@diabolicallabs/rate-limiter
v1.0.0
Published
Redis sliding-window rate limiter. Sorted-set pipeline, fail-closed on Redis outage. © Diabolical Labs
Readme
@diabolicallabs/rate-limiter
Redis sliding-window rate limiter. Lua EVAL/EVALSHA atomicity, fail-closed on Redis outage. © Diabolical Labs
Install
pnpm add @diabolicallabs/rate-limiter
# ioredis is a peerDependency — install separately if you don't have it
pnpm add ioredisUsage
import Redis from 'ioredis';
import { createRateLimiter, RateLimitError } from '@diabolicallabs/rate-limiter';
// Provide your existing ioredis singleton — the limiter does not manage connections
const redis = new Redis(process.env['REDIS_URL']!);
const limiter = createRateLimiter({
redis,
windowMs: 60_000, // 1-minute sliding window
maxRequests: 100, // 100 requests per window
keyPrefix: 'rl:api:', // optional, default: 'rl:'
});
// Non-throwing check — returns RateLimitResult
const result = await limiter.check('user:abc123');
if (!result.allowed) {
return Response.json(
{ error: 'Rate limit exceeded' },
{ status: 429, headers: { 'Retry-After': String(Math.ceil(result.resetMs / 1000)) } }
);
}
// Throwing enforce — useful in middleware
try {
await limiter.enforce('ip:1.2.3.4');
} catch (err) {
if (err instanceof RateLimitError) {
// err.kind: 'exceeded' | 'unavailable'
// err.remaining, err.resetMs
}
}Multi-tier usage
Instantiate one limiter per tier:
const freeLimiter = createRateLimiter({ redis, windowMs: 60_000, maxRequests: 10 });
const paidLimiter = createRateLimiter({ redis, windowMs: 60_000, maxRequests: 1_000 });Fail-closed behavior
If Redis is unreachable, the limiter rejects the request by default. This is the correct behavior for any public-facing API rate limiter.

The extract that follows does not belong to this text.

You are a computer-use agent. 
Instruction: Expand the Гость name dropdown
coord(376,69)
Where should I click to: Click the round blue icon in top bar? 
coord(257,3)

Override with onRedisError: 'open' to allow requests through on Redis failure (and log RL_REDIS_ERROR):
const limiter = createRateLimiter({
redis,
windowMs: 60_000,
maxRequests: 100,
onRedisError: 'open', // allow through on Redis failure
});API
createRateLimiter(config): RateLimiter
| Config field | Type | Default | Description |
|---|---|---|---|
| redis | RedisExecutor | required | Any object with eval, evalsha, scriptLoad (ioredis satisfies this) |
| windowMs | number | required | Sliding window duration in milliseconds |
| maxRequests | number | required | Max requests allowed within the window |
| keyPrefix | string | 'rl:' | Redis key prefix |
| onRedisError | 'closed' \| 'open' | 'closed' | Fail policy on Redis error |
| logger | Logger | stdout JSON | Pluggable structured logger |
RateLimiter interface
| Method | Return | Description |
|---|---|---|
| check(key) | Promise<RateLimitResult> | Returns result. Never throws. |
| enforce(key) | Promise<void> | Throws RateLimitError if not allowed. |
RateLimitResult
interface RateLimitResult {
allowed: boolean;
remaining: number; // requests remaining in the current window
resetMs: number; // ms until the window resets
}RateLimitError
class RateLimitError extends Error {
readonly kind: 'exceeded' | 'unavailable'; // exceeded = limit hit; unavailable = Redis error
readonly remaining: number; // always 0
readonly resetMs: number; // ms until window resets
}setRateLimiterLogger(logger: Logger): void
Override the module-level logger. Default: structured JSON to stdout.
RedisExecutor interface
The redis config option accepts any object satisfying:
interface RedisExecutor {
eval(script: string, numKeys: number, ...args: Array<string | number>): Promise<unknown>;
evalsha(sha: string, numKeys: number, ...args: Array<string | number>): Promise<unknown>;
scriptLoad(script: string): Promise<string>;
}An ioredis Redis instance satisfies this interface directly.
Implementation notes
Algorithm: sliding-window-log using a Redis sorted set per key. Each request is a member with score = timestamp. On each check:
TIME— get authoritative server-side timestamp (no app-clock drift)ZREMRANGEBYSCORE— evict entries outside the windowZCARD— count entries in the current windowZADD— record the request if admittedEXPIRE— prevent idle-key memory leaks
All five operations execute in a single Lua script via EVAL/EVALSHA — atomically, with no interleaving between concurrent clients. MULTI/EXEC cannot provide this guarantee.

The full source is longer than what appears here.